Para entonces Oriana Fallaci ya había lanzado sus primeras críticas contra el islam. En 1961 realizaba un reportaje sobre la condición de la mujer en Oriente titulado El sexo inútil. Viaje en torno a la mujer. Una descarga de dardos envenenados que perfeccionó en Inshallah (1990), con vaticinios como “la próxima guerra estallará entre los que comen carne de cerdo y los que no la comen”. Se despachó a gusto, pero no lo bastante. Aún se reservaba un repertorio de acusaciones contra una religión de fanáticos e intolerantes, que plasmó en dos libros y varios artículos periodísticos casi al final de sus días.
Cuestionó el mundo, amó con desmesura, se construyó una imagen gélida y distante, un lenguaje inflexible y déspota.

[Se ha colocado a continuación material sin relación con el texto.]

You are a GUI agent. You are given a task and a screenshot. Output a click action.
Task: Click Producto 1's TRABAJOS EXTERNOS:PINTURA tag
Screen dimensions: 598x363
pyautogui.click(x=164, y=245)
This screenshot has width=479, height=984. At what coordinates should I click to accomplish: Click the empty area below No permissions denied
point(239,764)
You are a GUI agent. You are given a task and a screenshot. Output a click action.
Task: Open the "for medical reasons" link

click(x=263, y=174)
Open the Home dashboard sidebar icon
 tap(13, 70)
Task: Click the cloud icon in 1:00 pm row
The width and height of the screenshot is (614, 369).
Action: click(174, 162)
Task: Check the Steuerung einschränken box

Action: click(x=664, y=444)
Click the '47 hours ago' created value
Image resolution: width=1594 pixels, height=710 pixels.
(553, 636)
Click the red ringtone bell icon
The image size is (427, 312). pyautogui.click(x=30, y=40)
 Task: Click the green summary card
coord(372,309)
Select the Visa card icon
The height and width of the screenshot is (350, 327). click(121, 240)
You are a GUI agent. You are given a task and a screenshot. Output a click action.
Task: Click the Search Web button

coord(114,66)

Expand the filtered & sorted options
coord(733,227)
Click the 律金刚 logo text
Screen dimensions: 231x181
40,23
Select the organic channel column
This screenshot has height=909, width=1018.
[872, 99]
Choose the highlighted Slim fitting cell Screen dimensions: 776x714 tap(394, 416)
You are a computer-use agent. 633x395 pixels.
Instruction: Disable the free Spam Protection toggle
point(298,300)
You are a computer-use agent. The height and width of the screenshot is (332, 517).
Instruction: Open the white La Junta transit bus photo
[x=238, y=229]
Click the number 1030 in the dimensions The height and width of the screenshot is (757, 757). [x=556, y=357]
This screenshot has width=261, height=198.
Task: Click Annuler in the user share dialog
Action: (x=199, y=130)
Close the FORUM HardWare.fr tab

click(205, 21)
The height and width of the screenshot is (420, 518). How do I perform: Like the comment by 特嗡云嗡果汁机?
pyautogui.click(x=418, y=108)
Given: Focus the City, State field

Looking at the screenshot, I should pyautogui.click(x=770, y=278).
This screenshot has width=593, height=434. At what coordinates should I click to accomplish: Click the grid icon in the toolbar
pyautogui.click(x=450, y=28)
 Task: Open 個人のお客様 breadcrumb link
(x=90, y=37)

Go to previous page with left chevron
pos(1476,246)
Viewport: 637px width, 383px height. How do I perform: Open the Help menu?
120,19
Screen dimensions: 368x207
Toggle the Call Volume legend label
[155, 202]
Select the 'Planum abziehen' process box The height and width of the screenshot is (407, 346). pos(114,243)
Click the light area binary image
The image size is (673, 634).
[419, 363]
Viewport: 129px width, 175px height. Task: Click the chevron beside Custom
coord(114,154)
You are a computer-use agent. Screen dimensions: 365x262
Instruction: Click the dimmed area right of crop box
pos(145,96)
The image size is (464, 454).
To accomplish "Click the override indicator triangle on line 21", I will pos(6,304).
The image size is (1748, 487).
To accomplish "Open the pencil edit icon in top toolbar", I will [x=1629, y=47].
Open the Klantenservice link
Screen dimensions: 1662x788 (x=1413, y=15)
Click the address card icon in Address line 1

Su pluma bramó contra las guerras, el oportunismo político, la necedad de los dirigentes del mundo. Rasgó a zarpazo limpio los chadores de la progresía europea y “el cuento del islam moderado”. No le perturbaban las consecuencias de lo que decía o escribía porque pensaba en picado. Porque lo quería todo. Hasta que se hartó. Entonces se encerró en su particular torre de cristal neoyorquina desde donde miraba el mundo sin interferencias ni interrupciones indeseadas.
Hasta que aquel nefasto 11 de septiembre de 2001 le obligó a abrir la ventana de su aislamiento y romper su silencio. Y lo hizo, pese al cáncer que la debilitaba día a día, con la misma elocuencia furiosa que le había llevado a la cima de la controversia y el rechazo generalizado. La rabia y el orgullo es un ataque en llamas contra la cultura islámica, “una amenaza para la supervivencia de Europa”, afirma, y «la comedia de la tolerancia, la mentira de la integración y la farsa del multiculturalismo«. De ahí a los tribunales, acusada de racismo y xenofobia, fue el todo en uno a término.
Pero ella no había nacido para arrodillarse ante nadie. Fustigó hasta el límite de sus fuerzas todo lo que consideraba que debía fustigar. Como defendió con el lenguaje ciclónico que rugen los demonios lo que consideraba que debía defender.